• [Text passage]
++++
What information does Tool 2 need?
You need to provide Tool 2 with two pieces of information.
First, the custom sequences, which Tool 2 will convert to a database. These must be saved in a multi-fasta file; the format of this file is important. Tool 2 looks for this file in the input_custom_seqs
folder.
Secondly, the genomes you wish to query must be saved in the input folder, input_genomes
. Tool 2 screens all genomes in this folder. The LIBRARY
folder contains the genome assemblies for all the sequenced strains.
How do you run Tool 2?
Once you have accessed Tool 2 and provided the two required inputs, you can set up a stable connection (optional, but recommended), enter a single command and the results will be deposited in the output folder.
What are the different folders?
The Tool 2 file system contains the following folders:
Directory names | Description of contents |
---|---|
input_custom_seqs/ | The multi-fasta files containing custom sequences (*.fa ) |
input_genomes/ | Tool 2 will screen all genomes in this folder (*.fa ). |
LIBRARY/ | The genome assembly files (*.fa ) for all sequenced isolates. |
output_tool_2/ | Your output data will be deposited here in subdirectories named xxx_i(yy)_c(zz)_YYYY-MM-DD_HH:MM , where xxx is the database, yy is the identity and zz is the coverage. This is followed by the date and time the run was started. |
work/ | The Nextflow working directory. |
What documents are made by Tool 2?
Each time Tool 2 runs it makes an output folder named according to the run parameters, date and time. In the output folder Tool 2 deposits the documents in 2 sub-folders: isolate
and summary
.
In the isolate
folder there will be a results file for each genome assembly.
In the summary
folder there will be a single document summarising all ‘hits’ results.
Tool 2 also reports information about the run. In the run output folder you will find:
run_parameters.txt
This text document lists:
- the name of the database used (xxx),
- the minimum DNA %identity (yy) and
- the minimum DNA %coverage (zz).
++++
• [Collected material]
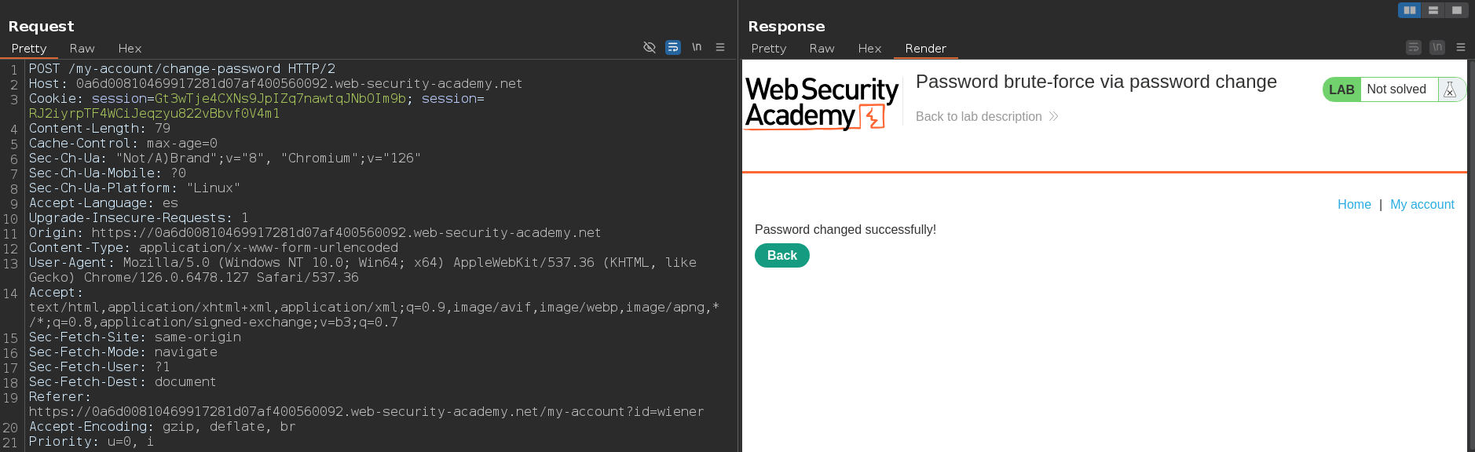Viewport: 1475px width, 452px height.
Task: Switch Response to Pretty tab
Action: click(x=768, y=49)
++++
• [Questions]
**a.** Answer these from the Tool 2 guide:
(i) In which folder does Tool 2 look for the multi-fasta file of custom sequences?
(ii) What does the work/ folder hold?
(iii) What are the two sub-folders where Tool 2 puts its documents in the output folder?
**b.** Rewrite the Tool 2 guide between "Once you have" and "made by Tool 2?", inclusive, changing "stable connection" to "persistent connection".
**c.** Extend the Tool 2 guide past its final line.

• [Outputs by task]
**a.**
(i) input_custom_seqs
(ii) The Nextflow working directory.
(iii) isolate and summary

**b.**
Once you have accessed Tool 2 and provided the two required inputs, you can set up a persistent connection (optional, but recommended), enter a single command and the results will be deposited in the output folder.
What are the different folders?
The Tool 2 file system contains the following folders:
Directory names | Description of contents |
---|---|
input_custom_seqs/ | The multi-fasta files containing custom sequences (*.fa ) |
input_genomes/ | Tool 2 will screen all genomes in this folder (*.fa ). |
LIBRARY/ | The genome assembly files (*.fa ) for all sequenced isolates. |
output_tool_2/ | Your output data will be deposited here in subdirectories named xxx_i(yy)_c(zz)_YYYY-MM-DD_HH:MM , where xxx is the database, yy is the identity and zz is the coverage. This is followed by the date and time the run was started. |
work/ | The Nextflow working directory. |
What documents are made by Tool 2?

**c.**
- Ignore ‘help=false’. This is an expected byproduct of the help/usage message.
abricate_version.txt
- a text document which reports the version of abricate used for the run
<xxx>_sequences.fa
- the custom sequences file used for the run.
How do you view the output files?
You can open the files in a spreadsheet, e.g. MS Excel. The output files are in .tab
format.
The run_parameters.txt
document can be opened in any text editor.
Can I change the settings of Tool 2?
Yes, you can modify the two different settings: identity
and coverage
. Using the default settings there must be a minimum DNA identity of 75%, and a minimum DNA coverage of 0% for a match to be recorded. These can be altered when you set Tool 2 to run.
For all runs, the settings are recorded in the name of the newly created output folder, e.g. the results of a run on May 21st 2021 started at 1.30 pm using the resfinder database and default settings will be stored in this folder: 12P-i80-c80__2021-05-21_13:15/
.
Is there a limit to how many genome assemblies Tool 2 can screen?
The smallest number of genome assemblies Tool 2 can screen is one. There is no upper limit, although practically speaking the upper limit will be defined by the size of the server.
Tool 2 will screen 100 bacterial genome assemblies in ~10 minutes.
Where can I find further information about Tool 2?
Tool 1 uses a software tool named ABRicate. It was developed by Torsten Seemann and Björn Grüning in Melborne, Australia. The ABRicate information page can be found here on GitHub.
You can find further information about the BLAST tool makeblastdb
here. makeblastdb
produces BLAST databases from FASTA files.